EXERCISE DETAILS:
Will you reproduce, character for character, the part of the items that opens with the line containing "The image size is (285, 507)." and closes with the line containing "(427, 442).", both of those lines included?

INPUT FOR THIS TASK:
::::

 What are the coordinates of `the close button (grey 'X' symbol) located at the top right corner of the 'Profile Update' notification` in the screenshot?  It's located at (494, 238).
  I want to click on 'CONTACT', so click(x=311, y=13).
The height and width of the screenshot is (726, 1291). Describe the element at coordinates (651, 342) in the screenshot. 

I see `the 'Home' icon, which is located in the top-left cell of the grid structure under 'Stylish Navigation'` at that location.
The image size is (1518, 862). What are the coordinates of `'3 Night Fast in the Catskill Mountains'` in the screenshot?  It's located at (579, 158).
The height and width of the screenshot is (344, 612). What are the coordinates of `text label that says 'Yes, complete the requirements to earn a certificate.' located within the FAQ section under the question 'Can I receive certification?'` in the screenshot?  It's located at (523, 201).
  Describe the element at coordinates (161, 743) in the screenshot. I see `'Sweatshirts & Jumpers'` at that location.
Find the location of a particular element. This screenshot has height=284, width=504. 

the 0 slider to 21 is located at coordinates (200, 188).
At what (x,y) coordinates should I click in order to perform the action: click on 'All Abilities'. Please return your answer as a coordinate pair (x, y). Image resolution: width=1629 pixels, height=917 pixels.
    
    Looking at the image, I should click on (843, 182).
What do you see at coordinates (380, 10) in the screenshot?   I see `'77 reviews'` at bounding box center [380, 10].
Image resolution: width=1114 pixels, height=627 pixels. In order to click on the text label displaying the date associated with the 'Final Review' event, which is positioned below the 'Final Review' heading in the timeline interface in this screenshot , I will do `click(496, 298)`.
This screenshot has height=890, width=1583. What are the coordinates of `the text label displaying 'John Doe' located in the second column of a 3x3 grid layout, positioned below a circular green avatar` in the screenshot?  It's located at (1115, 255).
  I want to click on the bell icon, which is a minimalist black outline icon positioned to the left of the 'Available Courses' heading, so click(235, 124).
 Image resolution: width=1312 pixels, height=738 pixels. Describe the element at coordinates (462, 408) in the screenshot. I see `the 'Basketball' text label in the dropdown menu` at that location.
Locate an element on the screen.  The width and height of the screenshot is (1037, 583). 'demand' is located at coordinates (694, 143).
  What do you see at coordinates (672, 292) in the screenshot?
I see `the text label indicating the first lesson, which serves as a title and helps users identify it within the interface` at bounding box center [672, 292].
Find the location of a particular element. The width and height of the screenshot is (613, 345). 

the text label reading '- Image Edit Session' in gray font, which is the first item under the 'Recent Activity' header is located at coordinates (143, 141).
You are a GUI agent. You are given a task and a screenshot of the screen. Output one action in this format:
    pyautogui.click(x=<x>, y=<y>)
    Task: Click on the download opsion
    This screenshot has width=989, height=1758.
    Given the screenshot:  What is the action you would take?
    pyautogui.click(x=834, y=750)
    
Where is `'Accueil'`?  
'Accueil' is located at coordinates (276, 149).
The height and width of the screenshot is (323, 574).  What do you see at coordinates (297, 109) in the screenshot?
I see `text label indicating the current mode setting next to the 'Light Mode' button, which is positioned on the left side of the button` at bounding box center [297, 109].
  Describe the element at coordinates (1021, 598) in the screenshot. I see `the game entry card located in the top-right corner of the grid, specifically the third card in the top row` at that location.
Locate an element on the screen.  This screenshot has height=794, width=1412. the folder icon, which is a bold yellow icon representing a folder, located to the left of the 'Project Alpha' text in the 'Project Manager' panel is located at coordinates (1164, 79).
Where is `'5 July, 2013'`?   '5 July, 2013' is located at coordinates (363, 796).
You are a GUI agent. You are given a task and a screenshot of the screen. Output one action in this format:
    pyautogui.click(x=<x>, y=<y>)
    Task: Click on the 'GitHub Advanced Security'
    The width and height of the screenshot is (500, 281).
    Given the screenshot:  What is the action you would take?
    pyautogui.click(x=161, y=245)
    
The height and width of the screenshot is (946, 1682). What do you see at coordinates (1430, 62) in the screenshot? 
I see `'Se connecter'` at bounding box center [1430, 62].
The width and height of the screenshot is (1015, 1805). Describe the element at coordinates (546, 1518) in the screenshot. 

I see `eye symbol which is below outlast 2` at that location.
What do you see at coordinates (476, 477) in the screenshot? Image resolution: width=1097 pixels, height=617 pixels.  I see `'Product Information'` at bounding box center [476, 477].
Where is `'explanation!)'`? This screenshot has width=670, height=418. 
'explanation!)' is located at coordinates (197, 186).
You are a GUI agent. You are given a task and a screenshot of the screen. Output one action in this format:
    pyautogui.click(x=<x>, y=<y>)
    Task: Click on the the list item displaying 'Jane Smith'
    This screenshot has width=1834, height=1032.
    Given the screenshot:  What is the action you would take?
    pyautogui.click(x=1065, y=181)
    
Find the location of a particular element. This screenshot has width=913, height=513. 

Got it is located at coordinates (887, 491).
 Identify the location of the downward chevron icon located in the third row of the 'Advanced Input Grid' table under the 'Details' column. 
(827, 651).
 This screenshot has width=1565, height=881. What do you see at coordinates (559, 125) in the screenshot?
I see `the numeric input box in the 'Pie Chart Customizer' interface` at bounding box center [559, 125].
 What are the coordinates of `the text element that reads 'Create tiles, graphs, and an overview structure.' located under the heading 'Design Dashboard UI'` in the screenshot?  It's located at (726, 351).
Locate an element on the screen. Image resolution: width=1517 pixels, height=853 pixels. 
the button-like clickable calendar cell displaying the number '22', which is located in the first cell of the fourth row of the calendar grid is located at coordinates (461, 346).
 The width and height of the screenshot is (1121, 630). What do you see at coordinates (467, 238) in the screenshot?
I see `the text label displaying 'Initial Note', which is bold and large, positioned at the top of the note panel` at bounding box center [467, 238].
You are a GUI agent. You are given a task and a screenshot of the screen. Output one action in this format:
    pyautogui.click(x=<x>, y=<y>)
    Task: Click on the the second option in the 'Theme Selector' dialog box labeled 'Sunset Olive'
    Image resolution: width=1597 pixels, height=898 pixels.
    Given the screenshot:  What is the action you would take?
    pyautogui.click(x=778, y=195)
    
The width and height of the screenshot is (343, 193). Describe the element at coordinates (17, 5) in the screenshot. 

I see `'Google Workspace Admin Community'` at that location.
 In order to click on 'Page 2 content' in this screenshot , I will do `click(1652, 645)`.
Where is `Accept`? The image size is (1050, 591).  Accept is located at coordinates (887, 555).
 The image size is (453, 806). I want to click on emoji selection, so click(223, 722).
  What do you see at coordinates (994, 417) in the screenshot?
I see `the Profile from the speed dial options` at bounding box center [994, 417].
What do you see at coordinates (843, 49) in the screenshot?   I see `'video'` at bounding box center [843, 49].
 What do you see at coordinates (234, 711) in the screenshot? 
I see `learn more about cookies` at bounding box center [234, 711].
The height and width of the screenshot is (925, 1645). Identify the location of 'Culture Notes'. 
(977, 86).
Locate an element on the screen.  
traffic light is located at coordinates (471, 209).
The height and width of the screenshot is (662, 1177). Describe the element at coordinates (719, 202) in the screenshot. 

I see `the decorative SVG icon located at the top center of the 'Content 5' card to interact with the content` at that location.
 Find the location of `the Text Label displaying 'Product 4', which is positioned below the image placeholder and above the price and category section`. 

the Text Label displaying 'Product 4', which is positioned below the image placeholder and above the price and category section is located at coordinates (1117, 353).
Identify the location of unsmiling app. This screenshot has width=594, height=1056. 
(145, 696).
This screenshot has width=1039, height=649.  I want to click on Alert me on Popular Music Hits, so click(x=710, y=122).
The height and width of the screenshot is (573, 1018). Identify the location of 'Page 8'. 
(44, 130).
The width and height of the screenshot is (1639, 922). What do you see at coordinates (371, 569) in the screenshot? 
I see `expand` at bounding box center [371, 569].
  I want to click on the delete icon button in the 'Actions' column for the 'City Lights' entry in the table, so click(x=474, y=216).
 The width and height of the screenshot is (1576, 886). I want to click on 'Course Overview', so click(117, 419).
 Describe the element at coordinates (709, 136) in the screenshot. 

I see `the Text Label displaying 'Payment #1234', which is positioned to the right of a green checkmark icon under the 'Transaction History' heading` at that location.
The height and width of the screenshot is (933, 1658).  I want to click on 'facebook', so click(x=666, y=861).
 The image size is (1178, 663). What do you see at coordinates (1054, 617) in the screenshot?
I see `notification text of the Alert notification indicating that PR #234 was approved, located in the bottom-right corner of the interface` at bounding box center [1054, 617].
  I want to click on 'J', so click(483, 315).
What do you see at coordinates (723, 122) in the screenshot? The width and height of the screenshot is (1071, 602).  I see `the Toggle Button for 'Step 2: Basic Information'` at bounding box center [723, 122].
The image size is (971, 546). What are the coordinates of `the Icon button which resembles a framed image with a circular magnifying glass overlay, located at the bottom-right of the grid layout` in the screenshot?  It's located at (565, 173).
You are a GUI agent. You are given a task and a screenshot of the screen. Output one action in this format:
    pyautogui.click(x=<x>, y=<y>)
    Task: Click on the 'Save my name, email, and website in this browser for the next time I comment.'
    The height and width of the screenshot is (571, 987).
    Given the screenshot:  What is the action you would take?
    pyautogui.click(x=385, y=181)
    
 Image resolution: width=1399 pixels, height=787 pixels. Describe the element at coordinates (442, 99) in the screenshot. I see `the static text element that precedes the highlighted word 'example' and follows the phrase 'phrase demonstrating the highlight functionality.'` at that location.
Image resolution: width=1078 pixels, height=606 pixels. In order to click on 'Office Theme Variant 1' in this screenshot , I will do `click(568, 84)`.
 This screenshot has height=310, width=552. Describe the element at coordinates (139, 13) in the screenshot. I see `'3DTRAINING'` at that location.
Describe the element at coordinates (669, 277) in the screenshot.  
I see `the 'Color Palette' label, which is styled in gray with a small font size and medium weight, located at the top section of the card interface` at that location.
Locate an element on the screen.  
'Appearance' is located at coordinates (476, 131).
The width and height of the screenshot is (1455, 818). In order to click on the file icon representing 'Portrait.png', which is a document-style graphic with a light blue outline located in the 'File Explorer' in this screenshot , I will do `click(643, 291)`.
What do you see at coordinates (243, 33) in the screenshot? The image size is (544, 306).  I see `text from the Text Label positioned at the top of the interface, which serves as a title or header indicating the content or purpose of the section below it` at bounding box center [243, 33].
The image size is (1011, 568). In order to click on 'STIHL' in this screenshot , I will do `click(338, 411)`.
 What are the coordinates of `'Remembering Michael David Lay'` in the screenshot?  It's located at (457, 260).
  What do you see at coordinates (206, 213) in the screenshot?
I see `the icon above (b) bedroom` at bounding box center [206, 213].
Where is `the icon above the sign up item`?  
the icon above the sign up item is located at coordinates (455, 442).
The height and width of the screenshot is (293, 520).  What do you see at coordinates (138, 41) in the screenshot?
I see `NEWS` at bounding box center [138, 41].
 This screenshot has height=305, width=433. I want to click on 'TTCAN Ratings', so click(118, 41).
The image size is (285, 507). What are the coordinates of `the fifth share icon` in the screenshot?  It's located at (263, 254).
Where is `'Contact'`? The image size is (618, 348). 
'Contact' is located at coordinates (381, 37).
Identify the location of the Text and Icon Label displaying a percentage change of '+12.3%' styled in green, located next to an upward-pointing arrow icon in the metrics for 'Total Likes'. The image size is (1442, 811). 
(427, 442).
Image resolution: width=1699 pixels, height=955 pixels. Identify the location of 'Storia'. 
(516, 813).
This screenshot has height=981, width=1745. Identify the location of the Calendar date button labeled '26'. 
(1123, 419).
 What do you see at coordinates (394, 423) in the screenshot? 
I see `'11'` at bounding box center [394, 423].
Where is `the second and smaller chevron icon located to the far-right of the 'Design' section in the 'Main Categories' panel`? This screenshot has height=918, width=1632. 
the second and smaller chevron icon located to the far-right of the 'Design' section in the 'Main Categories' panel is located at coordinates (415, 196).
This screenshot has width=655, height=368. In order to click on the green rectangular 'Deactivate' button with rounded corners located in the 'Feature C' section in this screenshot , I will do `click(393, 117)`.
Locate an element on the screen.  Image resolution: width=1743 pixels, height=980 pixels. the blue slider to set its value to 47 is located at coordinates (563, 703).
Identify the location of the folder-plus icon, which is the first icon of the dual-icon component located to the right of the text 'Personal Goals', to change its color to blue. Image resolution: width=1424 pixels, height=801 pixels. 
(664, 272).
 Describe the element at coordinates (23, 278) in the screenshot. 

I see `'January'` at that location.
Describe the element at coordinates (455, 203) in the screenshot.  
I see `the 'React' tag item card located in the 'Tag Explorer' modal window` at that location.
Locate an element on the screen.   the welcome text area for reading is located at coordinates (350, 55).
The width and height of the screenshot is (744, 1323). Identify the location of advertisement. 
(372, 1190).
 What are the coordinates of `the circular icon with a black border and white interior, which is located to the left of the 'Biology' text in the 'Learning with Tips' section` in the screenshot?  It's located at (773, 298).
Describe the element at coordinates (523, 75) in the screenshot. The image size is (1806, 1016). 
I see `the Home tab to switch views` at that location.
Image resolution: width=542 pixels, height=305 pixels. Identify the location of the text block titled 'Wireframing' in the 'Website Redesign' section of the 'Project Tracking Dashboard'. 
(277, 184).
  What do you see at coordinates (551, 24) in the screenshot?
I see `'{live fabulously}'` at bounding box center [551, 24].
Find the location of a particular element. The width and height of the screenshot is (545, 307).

::::

FINAL RESULT:
The image size is (285, 507). What are the coordinates of `the fifth share icon` in the screenshot?  It's located at (263, 254).
Where is `'Contact'`? The image size is (618, 348). 
'Contact' is located at coordinates (381, 37).
Identify the location of the Text and Icon Label displaying a percentage change of '+12.3%' styled in green, located next to an upward-pointing arrow icon in the metrics for 'Total Likes'. The image size is (1442, 811). 
(427, 442).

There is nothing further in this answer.